◆ **EXERCISE AIM**
Convert the part of the data that opens with the line containing "Screen dimensions: 1475x812" and closes with the line containing "tap(148, 238)" into a JSON list of strings, one string per line and no entries for blank lines. Include both of those lines and nothing outside that part.

◆ ◆ ◆ ◆

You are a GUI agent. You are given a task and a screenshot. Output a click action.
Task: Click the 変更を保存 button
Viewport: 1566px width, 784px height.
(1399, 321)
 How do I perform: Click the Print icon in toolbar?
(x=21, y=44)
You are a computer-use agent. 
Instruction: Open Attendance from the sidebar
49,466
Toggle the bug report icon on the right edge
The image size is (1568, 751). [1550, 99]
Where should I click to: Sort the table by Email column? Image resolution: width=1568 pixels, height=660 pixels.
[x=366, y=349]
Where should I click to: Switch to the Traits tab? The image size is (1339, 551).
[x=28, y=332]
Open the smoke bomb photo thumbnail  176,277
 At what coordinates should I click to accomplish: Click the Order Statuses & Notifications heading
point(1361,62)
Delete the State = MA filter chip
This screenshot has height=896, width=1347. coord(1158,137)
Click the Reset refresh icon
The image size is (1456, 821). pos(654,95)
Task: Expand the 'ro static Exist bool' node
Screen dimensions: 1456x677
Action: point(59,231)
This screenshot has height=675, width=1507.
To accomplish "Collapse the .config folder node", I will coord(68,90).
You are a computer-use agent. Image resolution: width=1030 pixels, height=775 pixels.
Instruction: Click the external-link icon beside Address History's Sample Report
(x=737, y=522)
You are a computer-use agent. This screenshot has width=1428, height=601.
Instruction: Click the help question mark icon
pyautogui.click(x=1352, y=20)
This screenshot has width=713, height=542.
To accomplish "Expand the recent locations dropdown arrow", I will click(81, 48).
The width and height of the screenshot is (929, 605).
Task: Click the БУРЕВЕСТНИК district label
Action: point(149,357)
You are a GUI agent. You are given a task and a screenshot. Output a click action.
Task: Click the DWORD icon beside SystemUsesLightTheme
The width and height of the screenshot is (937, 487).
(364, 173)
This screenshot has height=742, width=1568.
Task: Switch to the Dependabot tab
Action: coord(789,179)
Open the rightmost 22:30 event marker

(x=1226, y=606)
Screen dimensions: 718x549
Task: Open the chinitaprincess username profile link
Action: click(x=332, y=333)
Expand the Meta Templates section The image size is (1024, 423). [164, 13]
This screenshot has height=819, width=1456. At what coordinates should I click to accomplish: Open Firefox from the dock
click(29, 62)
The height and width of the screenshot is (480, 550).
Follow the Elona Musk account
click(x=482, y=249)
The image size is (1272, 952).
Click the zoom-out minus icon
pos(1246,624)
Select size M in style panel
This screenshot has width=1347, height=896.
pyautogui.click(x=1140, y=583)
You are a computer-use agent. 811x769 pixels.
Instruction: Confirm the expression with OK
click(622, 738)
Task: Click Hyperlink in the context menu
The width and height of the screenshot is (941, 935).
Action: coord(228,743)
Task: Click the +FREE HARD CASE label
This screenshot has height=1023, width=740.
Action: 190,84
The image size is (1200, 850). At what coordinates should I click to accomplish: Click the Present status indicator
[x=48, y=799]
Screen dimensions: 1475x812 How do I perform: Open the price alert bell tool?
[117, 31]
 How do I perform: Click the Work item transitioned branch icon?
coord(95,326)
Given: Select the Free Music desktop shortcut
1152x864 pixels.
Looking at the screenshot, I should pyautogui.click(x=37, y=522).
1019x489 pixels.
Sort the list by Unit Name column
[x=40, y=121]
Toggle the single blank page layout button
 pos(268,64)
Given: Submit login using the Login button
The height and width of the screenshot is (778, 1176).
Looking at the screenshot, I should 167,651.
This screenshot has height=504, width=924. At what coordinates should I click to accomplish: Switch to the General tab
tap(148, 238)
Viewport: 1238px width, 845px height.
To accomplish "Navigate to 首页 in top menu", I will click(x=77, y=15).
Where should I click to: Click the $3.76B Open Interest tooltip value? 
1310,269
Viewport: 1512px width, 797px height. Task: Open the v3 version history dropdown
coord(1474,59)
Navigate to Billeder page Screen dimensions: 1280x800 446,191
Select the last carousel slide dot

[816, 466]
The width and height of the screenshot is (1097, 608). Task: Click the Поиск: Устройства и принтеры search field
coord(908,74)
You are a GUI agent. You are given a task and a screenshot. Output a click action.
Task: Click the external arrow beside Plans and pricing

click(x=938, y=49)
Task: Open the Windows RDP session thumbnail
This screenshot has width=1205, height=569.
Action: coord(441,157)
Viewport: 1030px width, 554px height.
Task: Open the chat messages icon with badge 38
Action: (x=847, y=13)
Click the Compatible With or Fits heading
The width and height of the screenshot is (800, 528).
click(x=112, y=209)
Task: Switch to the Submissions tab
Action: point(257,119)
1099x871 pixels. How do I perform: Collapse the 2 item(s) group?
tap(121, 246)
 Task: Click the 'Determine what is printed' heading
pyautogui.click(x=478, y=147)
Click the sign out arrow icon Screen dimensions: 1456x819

◆ ◆ ◆ ◆

◆ **THE RESPONSE**
[
  "Screen dimensions: 1475x812 How do I perform: Open the price alert bell tool?",
  "[117, 31]",
  " How do I perform: Click the Work item transitioned branch icon?",
  "coord(95,326)",
  "Given: Select the Free Music desktop shortcut",
  "1152x864 pixels.",
  "Looking at the screenshot, I should pyautogui.click(x=37, y=522).",
  "1019x489 pixels.",
  "Sort the list by Unit Name column",
  "[x=40, y=121]",
  "Toggle the single blank page layout button",
  " pos(268,64)",
  "Given: Submit login using the Login button",
  "The height and width of the screenshot is (778, 1176).",
  "Looking at the screenshot, I should 167,651.",
  "This screenshot has height=504, width=924. At what coordinates should I click to accomplish: Switch to the General tab",
  "tap(148, 238)"
]